Extracted entries START

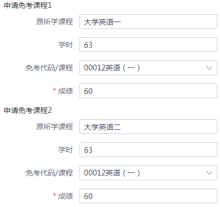The image size is (220, 207).
Task: Click the 学时 field under 申请免考课程1
Action: tap(148, 45)
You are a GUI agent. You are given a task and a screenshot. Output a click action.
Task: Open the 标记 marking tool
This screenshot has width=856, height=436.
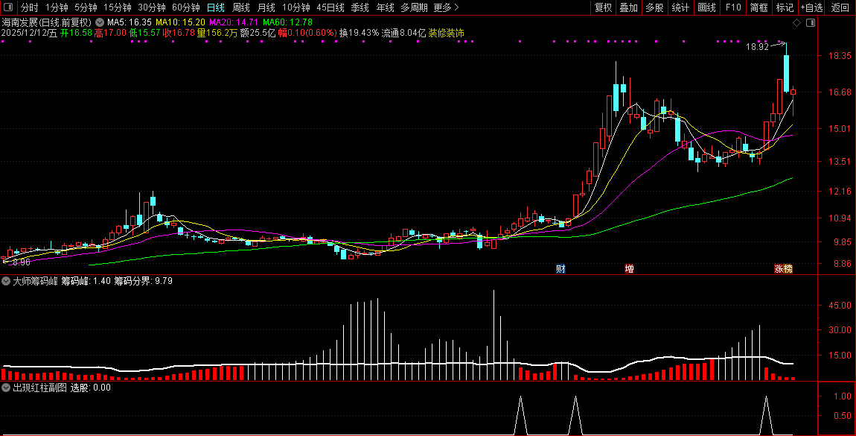tap(785, 7)
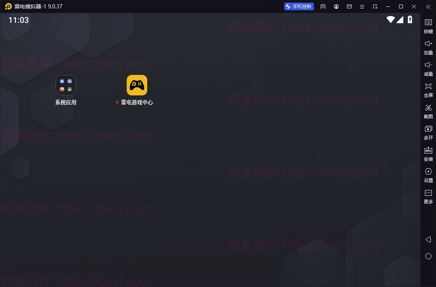
Task: Open the 系统应用 folder
Action: pos(66,85)
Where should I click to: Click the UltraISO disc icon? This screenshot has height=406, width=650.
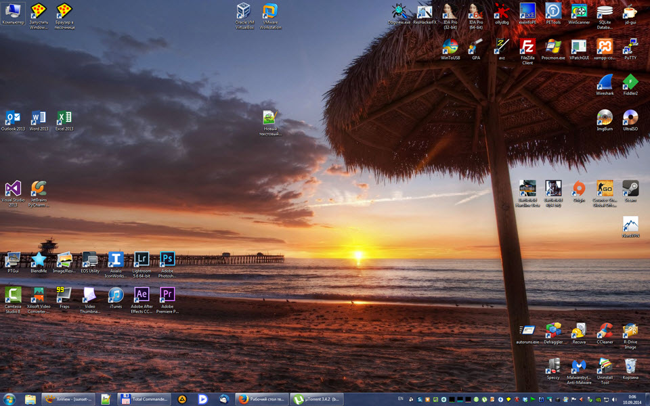pos(630,120)
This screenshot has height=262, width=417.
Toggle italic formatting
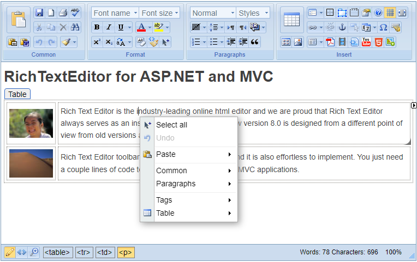(109, 27)
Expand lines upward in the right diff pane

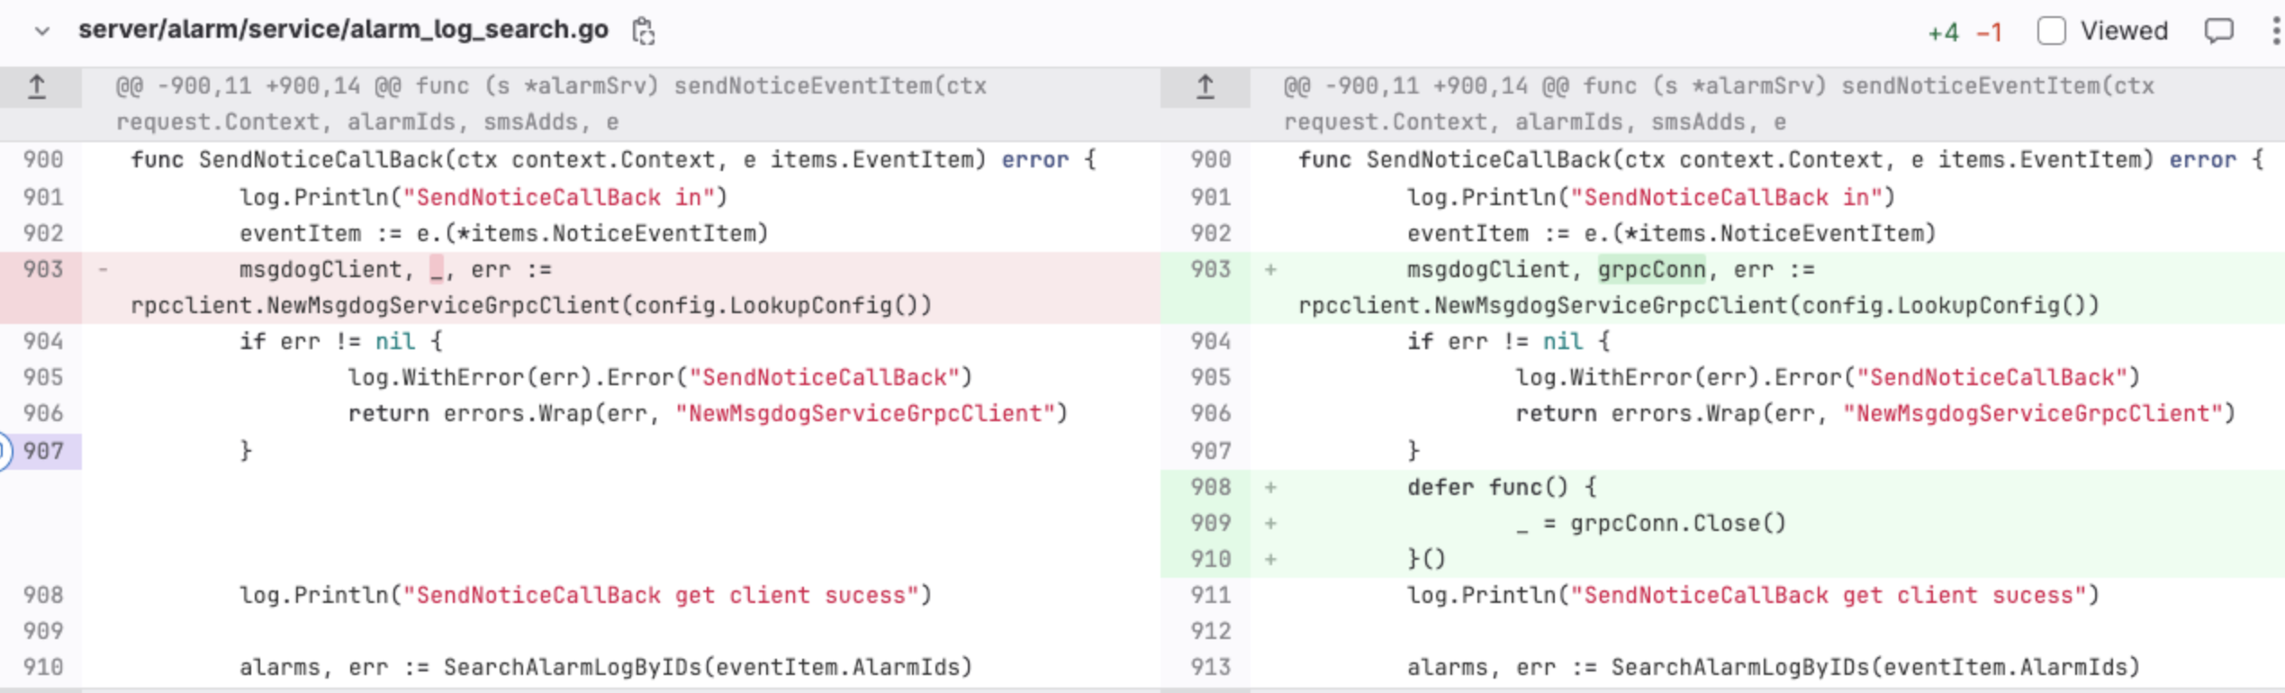1205,87
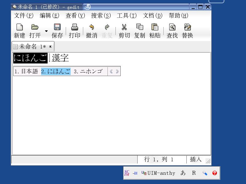Toggle the あ hiragana input mode

pos(183,173)
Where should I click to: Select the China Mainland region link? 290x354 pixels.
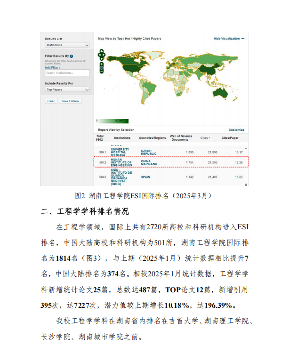point(149,162)
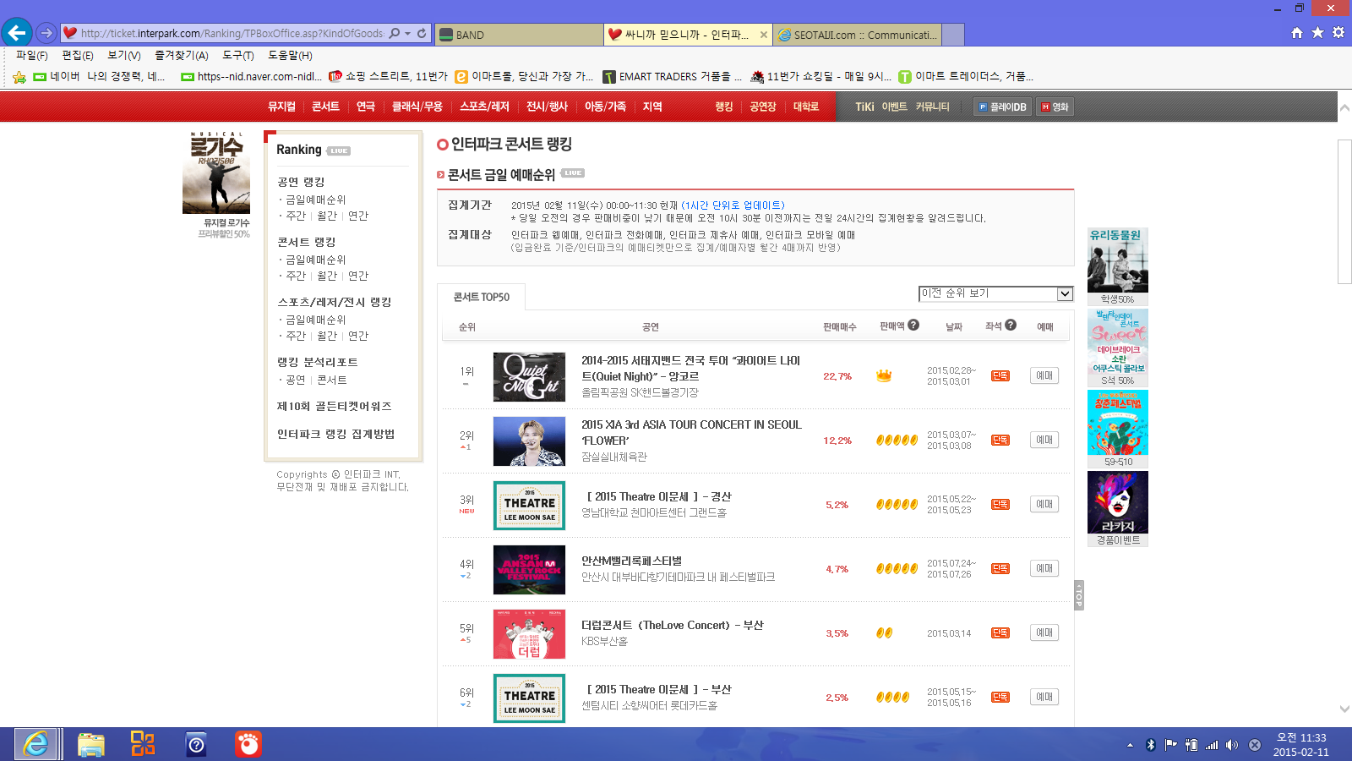Expand the address bar search dropdown arrow
The image size is (1352, 761).
pyautogui.click(x=407, y=34)

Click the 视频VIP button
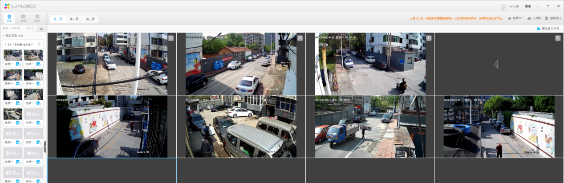click(515, 18)
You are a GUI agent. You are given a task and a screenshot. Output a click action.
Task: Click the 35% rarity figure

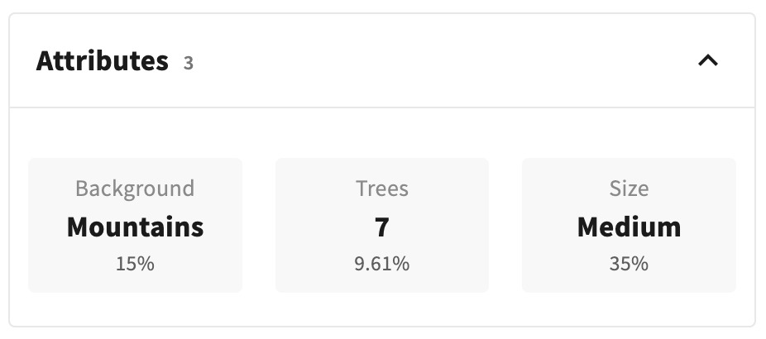629,265
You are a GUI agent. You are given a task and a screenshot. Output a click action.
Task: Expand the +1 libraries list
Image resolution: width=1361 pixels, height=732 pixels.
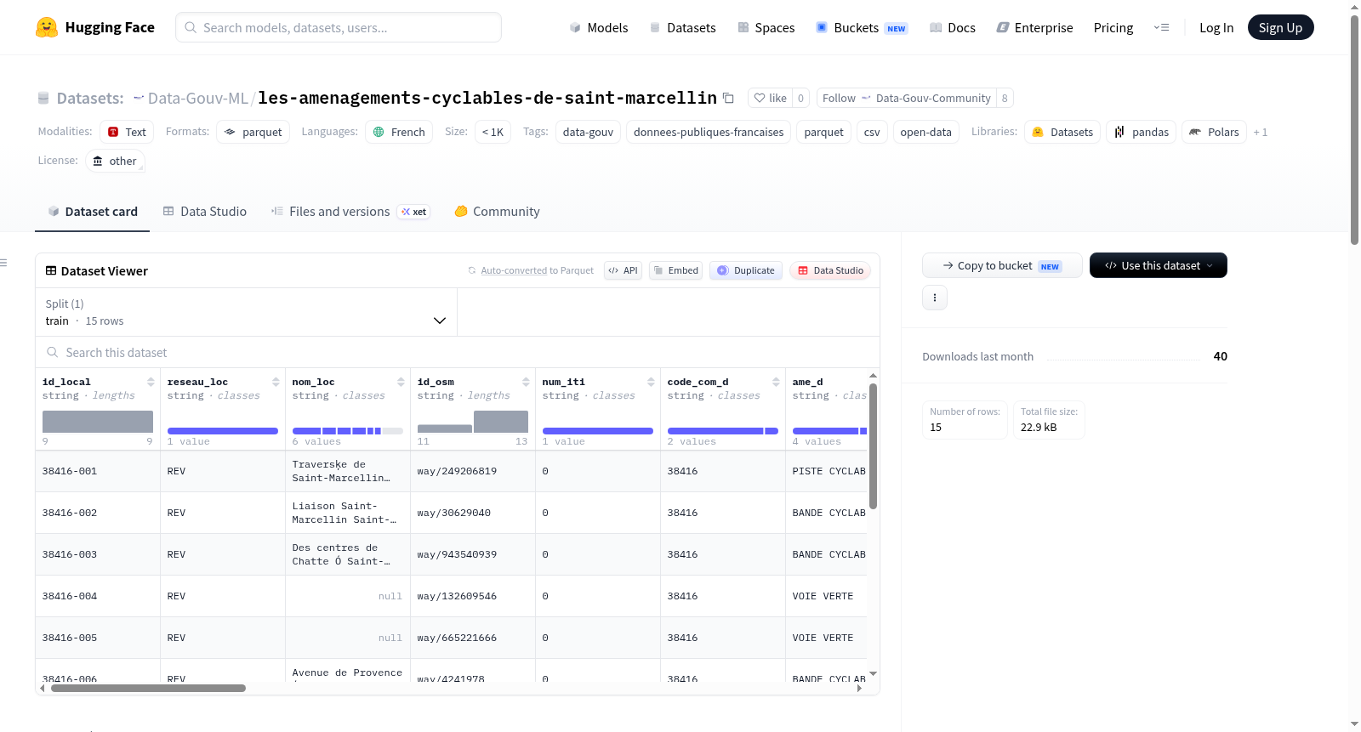1261,132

Extracted entries END

▶ [Required action] Transcribe, please, the lines from the one holding "Where should I click to: Select" to the final line of the material, both included, exactly and with no extra lines, and skip the pictures.

▶ [Result below]
Where should I click to: Select the China Mainland region link? 290x354 pixels.
point(149,162)
Expand the address bar search dropdown arrow
The image size is (1352, 761).
pyautogui.click(x=407, y=34)

Click the 视频VIP button
click(515, 18)
You are a GUI agent. You are given a task and a screenshot. Output a click action.
Task: Click the 35% rarity figure

629,265
You are a GUI agent. You are given a task and a screenshot. Output a click action.
Task: Expand the +1 libraries list
Image resolution: width=1361 pixels, height=732 pixels.
1261,132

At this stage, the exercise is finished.